▶ [Problem details]: All lines with the word "agent" in the material below are required.

>>>>

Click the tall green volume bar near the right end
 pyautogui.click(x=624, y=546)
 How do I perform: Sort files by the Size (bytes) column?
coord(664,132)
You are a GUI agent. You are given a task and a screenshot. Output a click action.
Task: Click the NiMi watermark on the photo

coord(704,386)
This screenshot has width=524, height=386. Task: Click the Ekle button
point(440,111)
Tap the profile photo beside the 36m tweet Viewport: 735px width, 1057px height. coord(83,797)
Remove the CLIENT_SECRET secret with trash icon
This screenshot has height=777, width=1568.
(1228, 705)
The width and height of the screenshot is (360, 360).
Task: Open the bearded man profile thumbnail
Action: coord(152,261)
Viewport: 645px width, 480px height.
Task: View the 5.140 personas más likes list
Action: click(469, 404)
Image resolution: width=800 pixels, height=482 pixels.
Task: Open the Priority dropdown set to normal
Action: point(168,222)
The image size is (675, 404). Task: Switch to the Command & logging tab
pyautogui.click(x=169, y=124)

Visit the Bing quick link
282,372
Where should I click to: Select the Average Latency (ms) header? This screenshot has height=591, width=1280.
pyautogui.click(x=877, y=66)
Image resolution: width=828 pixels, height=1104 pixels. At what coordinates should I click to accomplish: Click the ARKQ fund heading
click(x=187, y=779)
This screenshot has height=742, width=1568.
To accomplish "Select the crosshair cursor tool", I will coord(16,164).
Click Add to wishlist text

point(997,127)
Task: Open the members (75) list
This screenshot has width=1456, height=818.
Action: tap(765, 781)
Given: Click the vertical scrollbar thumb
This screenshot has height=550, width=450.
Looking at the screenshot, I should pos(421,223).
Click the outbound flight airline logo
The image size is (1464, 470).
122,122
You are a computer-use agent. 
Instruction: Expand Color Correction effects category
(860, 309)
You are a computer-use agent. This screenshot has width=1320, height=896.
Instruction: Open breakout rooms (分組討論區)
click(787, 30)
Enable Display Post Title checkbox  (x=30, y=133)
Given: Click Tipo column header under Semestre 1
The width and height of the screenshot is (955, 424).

<<<<

▶ [Exercise result]:
You are a GUI agent. You are given a task and a screenshot. Output a click action.
You are a computer-use agent. 
You are a computer-use agent. This screenshot has width=1320, height=896.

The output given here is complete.